机器学习平台

《离线Metrics》模块设计

2019-08-20  本文已影响0人  王勇1024

背景

离线Metrics是Alpha平台中很重要的一个功能,通过根据筛选条件选择一些样本数据,实时离线预测训练程序对样本数据的评分,从而可以让算法同学能够及时知晓训练效果。

之前由于项目比较紧急,且样本数据量较少,临时采用Redis作为样本数据的存储容器。每次筛选样本时,从Redis中读取全量数据,再遍历所有的样本数据,从中筛选出符合条件的样本。但随着样本数据的快速增多,这种方式的性能表现出现明显瓶颈,筛选样本耗时上升到了10分钟以上。

性能低下的根本原因就在于使用了不合适的存储容器,为了解决样本筛选的性能问题,首要操作就是找到合适的存储容器。

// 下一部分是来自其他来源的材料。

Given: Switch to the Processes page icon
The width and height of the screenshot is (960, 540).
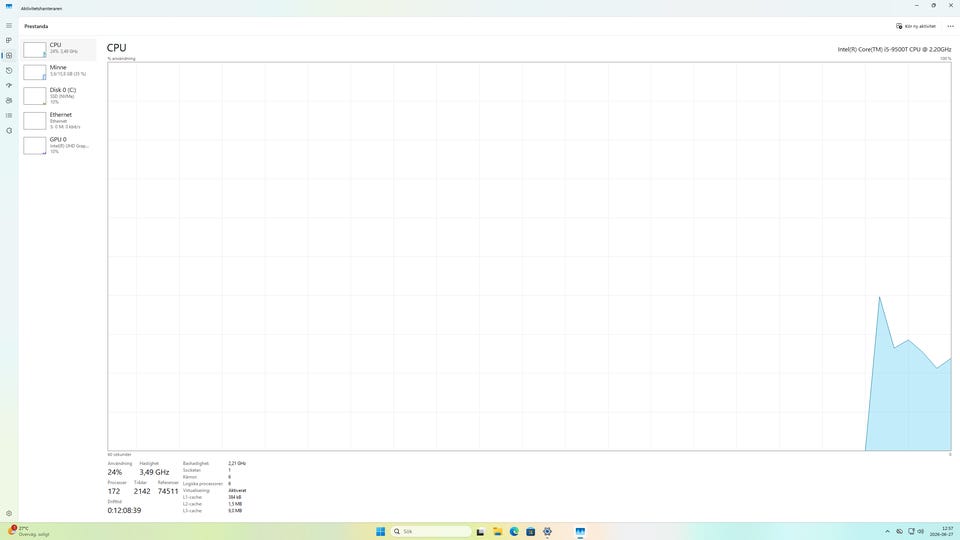Looking at the screenshot, I should [x=9, y=40].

通过调研,我们最终选择ES作为存储容器,原因如下:

  1. ES性能优越
  2. ELK技术栈使用简单方便

1.环境说明

Kibana

http://xxxx:5601/app/kibana#/management/kibana/index?_g=()

http://yyyy:5601/app/kibana#/management/kibana/index?_g=()

ElasticSearch

安装目录

/opt/elk/es/elasticsearch-6.3.0

Logstash

安装目录

/opt/elk/logstash-6.3.0

2.Kafka导入ES

创建配置文件

cd /opt/elk/logstash-6.3.0

vim lightmetrics.conf

input{

kafka {

bootstrap_servers => ["10.120.14.1:9092,10.120.14.2:9092,10.120.14.3:9092,10.120.14.4:9092"]

group_id => "light_metrics_indata_bi_light_cjv_pair_online_online"

topics => ["indata_str_light_metrics"]

consumer_threads => 5

decorate_events => true

codec => json

client_id => "logstash_light_metrics"

tags => ["light_metrics"]

}

kafka {

bootstrap_servers => ["10.120.14.1:9092,10.120.14.2:9092,10.120.14.3:9092,10.120.14.4:9092"]

group_id => "random_bucket_indata_bi_light_cjv_pair_online_online"

topics => ["indata_str_light_random_bucket"]

consumer_threads => 5

decorate_events => true

codec => json

client_id => "logstash_random_bucket"

tags => ["random_bucket"]

}

kafka {

bootstrap_servers => ["10.120.14.1:9092,10.120.14.2:9092,10.120.14.3:9092,10.120.14.4:9092"]

group_id => "bench_mark_indata_bi_light_cjv_pair_online_online"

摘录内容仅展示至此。